## Work to be completed
From the forum thread about the low-RPM muffler, copy the portion starting at "ive seen one" and ending at "id say pass.".

# low RPM muffler?



## nismo1.6 (Feb 9, 2005)

Has anyone ever seen this design? its a bit intriguing.


----------



## lshadoff (Nov 26, 2002)

Well, Pete, it's a high restriction muffler (note the narrow tubing leading onto the muffler). It increases low rpm torque, but has poor high rpm performance. You might as well stuff a potato onto the tail pipe.

Lew


----------



## nismo1.6 (Feb 9, 2005)

i figured it was something crappy.


----------



## tony200 (Mar 23, 2005)

it looks good. but i agree, it does have poor top end where the power is most needed. it will help out on a good take though out the hole.


----------



## Biscuit (Mar 5, 2005)

I seen something like that in JC Whitney. Its like a muffler thats supposed to be better than those tuner fart cans but operate better at lower RPMS. Virtually, if you live in the city, you are better off getting one of these...OR if you are a gentle driver, you could get one.


----------



## Marius (Jun 17, 2004)

ive seen one on a civic. not too sure of the performance aspect but the guy just had it slapped on there. it kinda looked odd since it is so big and twisted. adds to much to the back i think. If you have a nice rear lip kit that can hid it, then yes but for how much they are asking for one, id say pass.

just my 2 cents


----------



## Biscuit (Mar 5, 2005)

^ thats exactly what I was talkin about.


----------



## Nismo240 (Jul 24, 2004)

that thing is fugly.


----------

## Information shown
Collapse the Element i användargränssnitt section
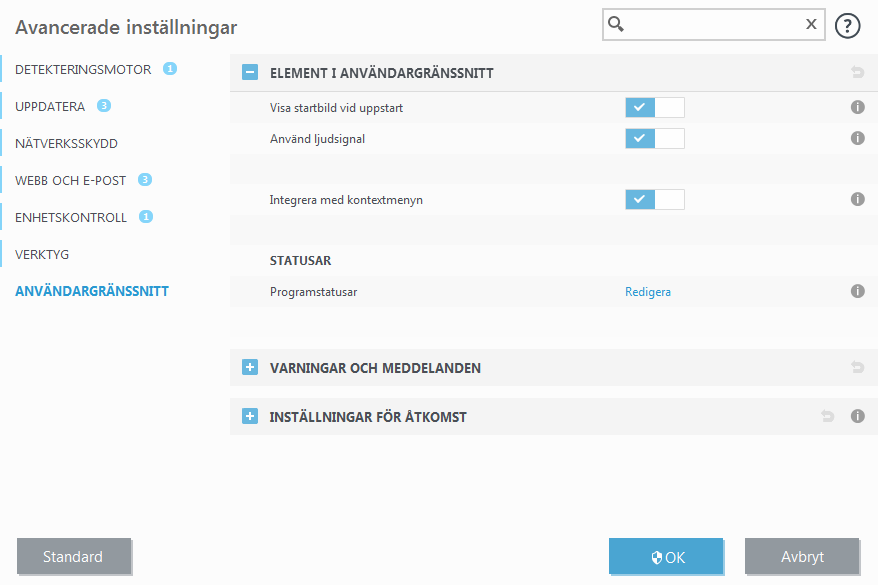 (249, 72)
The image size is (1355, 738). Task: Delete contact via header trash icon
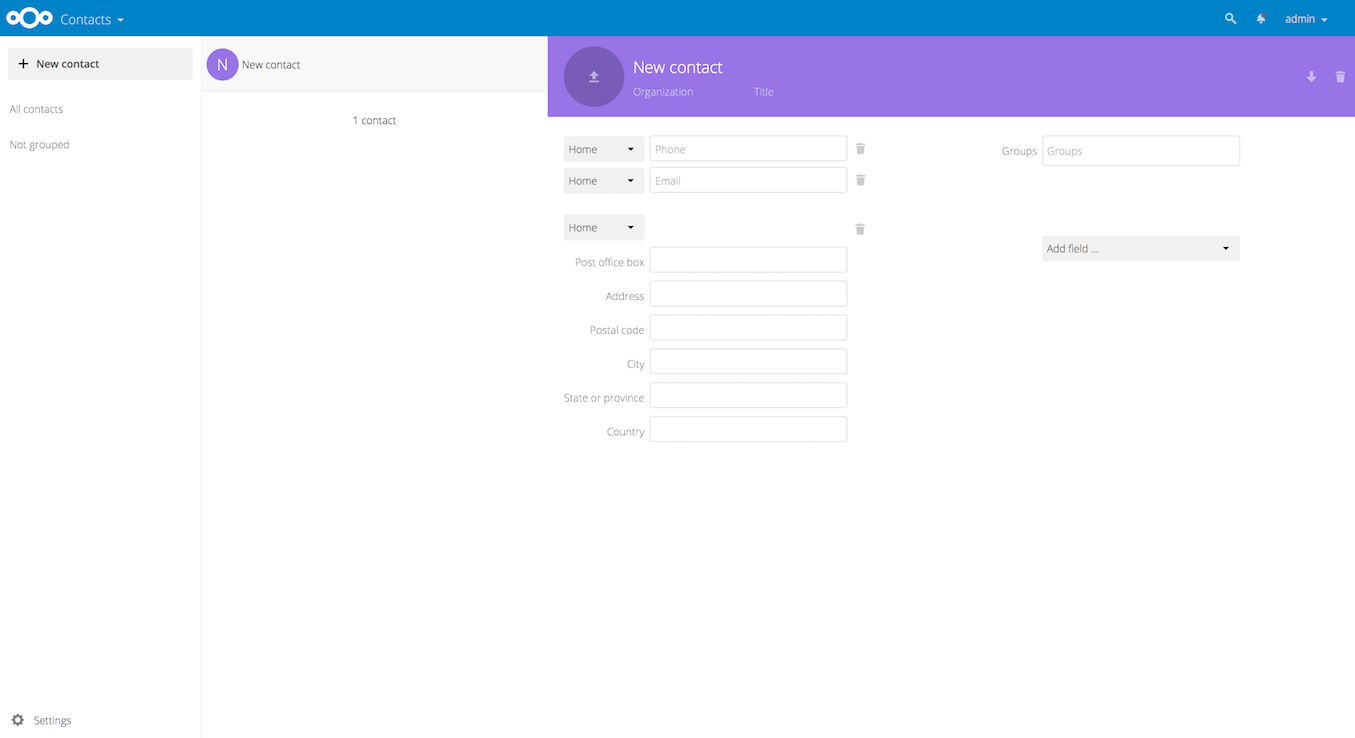(x=1340, y=77)
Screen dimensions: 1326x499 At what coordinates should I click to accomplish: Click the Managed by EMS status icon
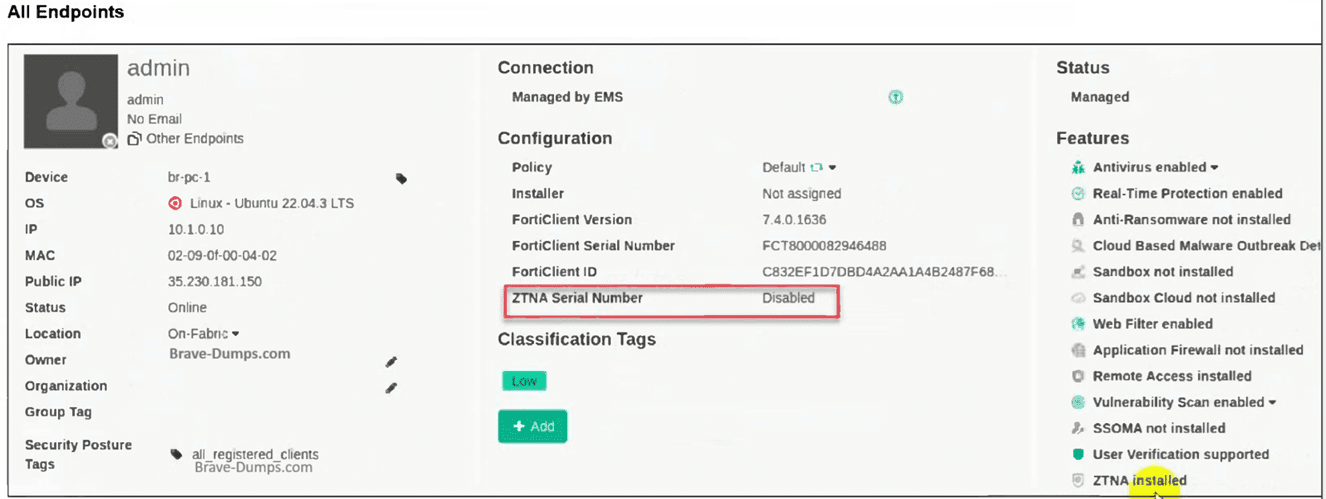(896, 98)
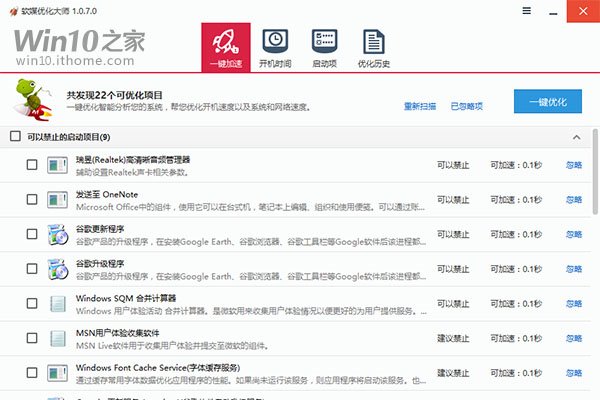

## Expected answer
ive seen one on a civic. not too sure of the performance aspect but the guy just had it slapped on there. it kinda looked odd since it is so big and twisted. adds to much to the back i think. If you have a nice rear lip kit that can hid it, then yes but for how much they are asking for one, id say pass.